Cannabis strains have wildly evolved since the 1970’s but the original, naturally occurring strains can still be found today.
Cannabis genetics have drastically changed over the last few decades as growers have altered and crossed strains together. What people were smoking in the ‘60s is massively different from what is available today, and while there is an endless sea of cannabis strains available now, the original genetics of certain regions can still be found and are now known as landrace strains.
Until the 1970s, the genetics of cannabis on the sativa and indica spectrums weren’t crossed together by growers. Cannabis referred to as “sativa” grew tall, thin and wispy, originating around India and finding its way east eventually through Africa and the Americas. Indica plants, on the other hand, were shorter, stocky, dense and located in mountain regions throughout Afghanistan and Pakistan.
From both sides of the spectrum, the strains took on the names of the regions where they originated. Some commonly found sativa landrace strains include Thai, Durban Poison, Acapulco Gold or Panama Red. Indica landraces you’ll most commonly see are Afghani or Hindu Kush.
Can you still find landrace strains easily?
Once growers started crossing indica and sativa strains together in the 1970s, hybrids across the spectrum became the norm. The vast majority of cannabis strains you’ll find today are hybrids and will lean more towards the indica or sativa side of the spectrum, depending on what genetics a grower is crossing together.
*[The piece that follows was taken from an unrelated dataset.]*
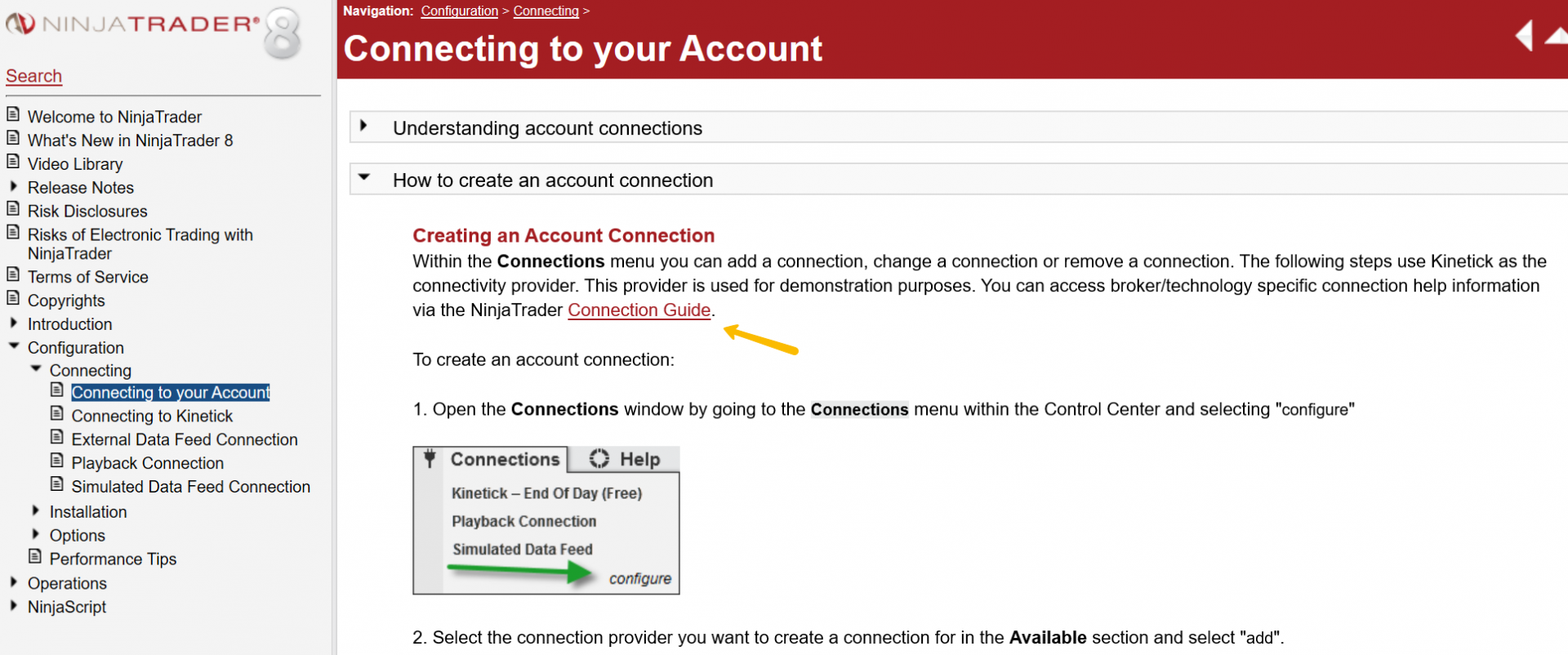Click the page icon beside Copyrights
The image size is (1568, 655).
tap(13, 298)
Genetically pure indicas or sativas are technically still around today but are considered an “heirloom” of the landrace strain. Some growers are still using seeds that will carry as close to the original strain’s tendencies for growth and general effects, but they don’t come from the original region.
Pure landrace strains require the correct seed carrying those genetics and are grown in the correct region to take on their original form. Still, heirloom strains are as close as you’ll get to a pure landrace with similar effects to the original strain.
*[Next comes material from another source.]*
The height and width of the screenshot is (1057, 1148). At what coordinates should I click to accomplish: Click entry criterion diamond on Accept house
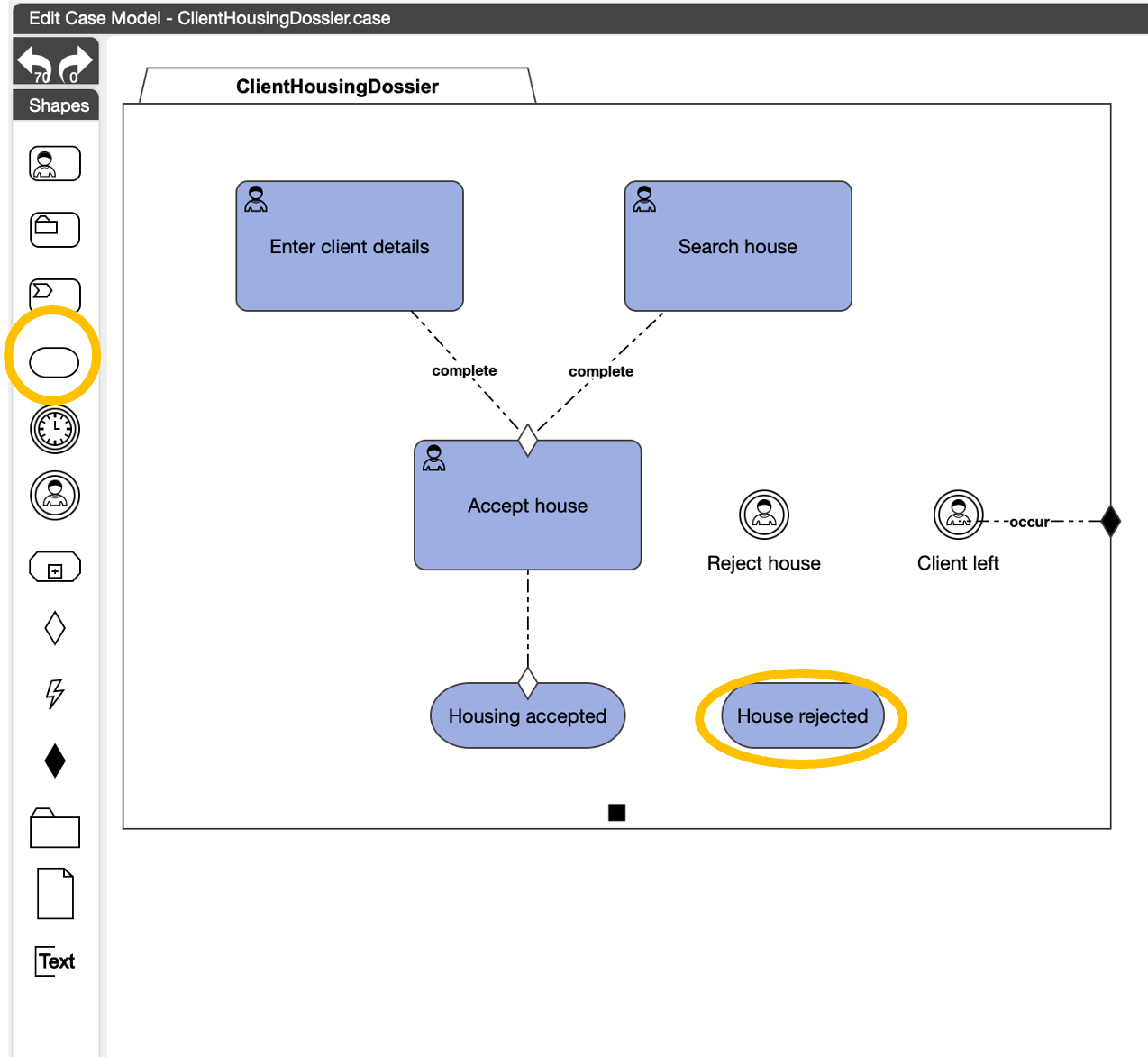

Are landrace strains better or stronger than newer strains?
Landrace strains aren't more or less potent than other strains since that mostly depends on growing conditions. If you manage to get your hands on a landrace strain, it’s likely going to be a touch less potent than most cannabis strains available today though since new age hybrids have developed to create stronger potencies over the years.
Common landrace strains
Pure landrace strains are less common today, but many heirlooms are accessible in the cannabis industry. They may be grown in small batches and be something you’ll have to keep an eye out for, but if you’re looking to find something close to the feeling of consuming cannabis from decades past, it isn’t impossible.
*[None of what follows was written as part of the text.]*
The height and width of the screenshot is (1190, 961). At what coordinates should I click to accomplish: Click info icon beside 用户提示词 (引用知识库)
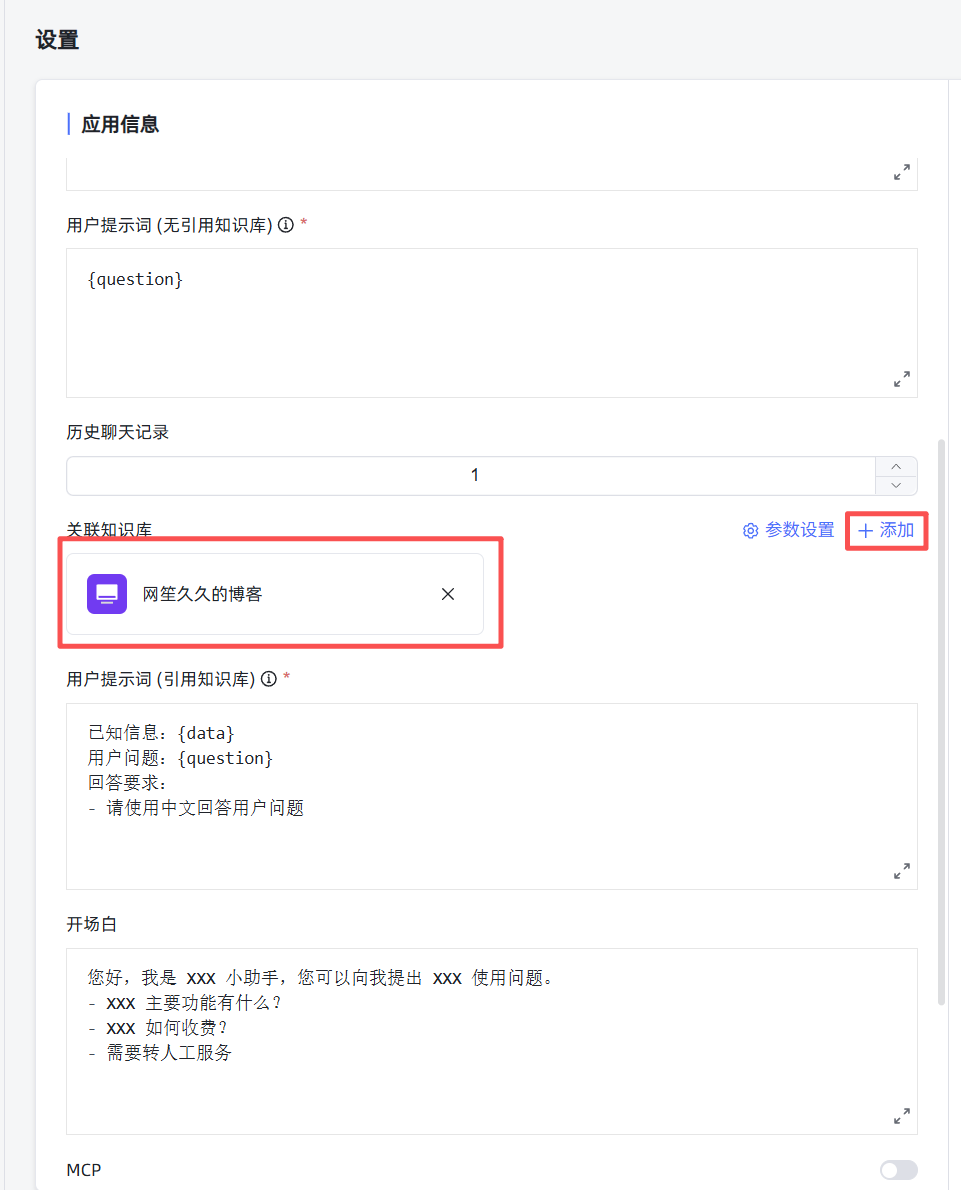(x=268, y=679)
Here are some common landrace strains to keep an eye out for:
Afghani is a strain of heavily resinous, dense buds built for hash production. If you’re looking for a heavy indica cannabis strain to relax with, this is the perfect landrace for that feeling. It originates from a dry, mountainous region and tends to grow mould easier in settings with high humidity, so growers should be careful to set their conditions with this in mind.
Sativa smokers on the hunt for an exhilarating and uplifting strain will love Acapulco Gold. Originating from Mexico, this landrace is quick to flower and commonly used for breeding sativa hybrids since it provides one of the best racy-feeling highs. In terms of flavour, it brings hints of cheese and smooth toffee with a sweet aftertaste.
Also known as Lamb’s Breath, this strain hails from Jamaica and rumours state it as Bob Marley’s go-to strain. The buds grow dense and bright green with a classic sativa set of effects offering an uplifting and energetic feel. Flavour-wise, Lamb’s Bread delivers a thick taste and aroma in the earthy and woody range.
Emerging from South Africa’s third most populous city Durban, this sativa strain is wildly popular worldwide and known for its sweet smell and uplifting effects. It’s great for a daytime adventure or a spark of creativity and carries a piney, sweet and earthy flavour. Growers interested in making concentrates will love the plant’s conditions as it produces bulky, oversized resin glands.
This indica strain comes from the mountain range sprawling between Pakistan and Afghanistan. The dry and harsh climate made the plant develop a thick coating of crystally trichomes to protect itself, making it highly sought after for hash producers. The taste and aroma of Hindu Kush bring an earthy and woody range with an almost sandalwood-like flavour shining through.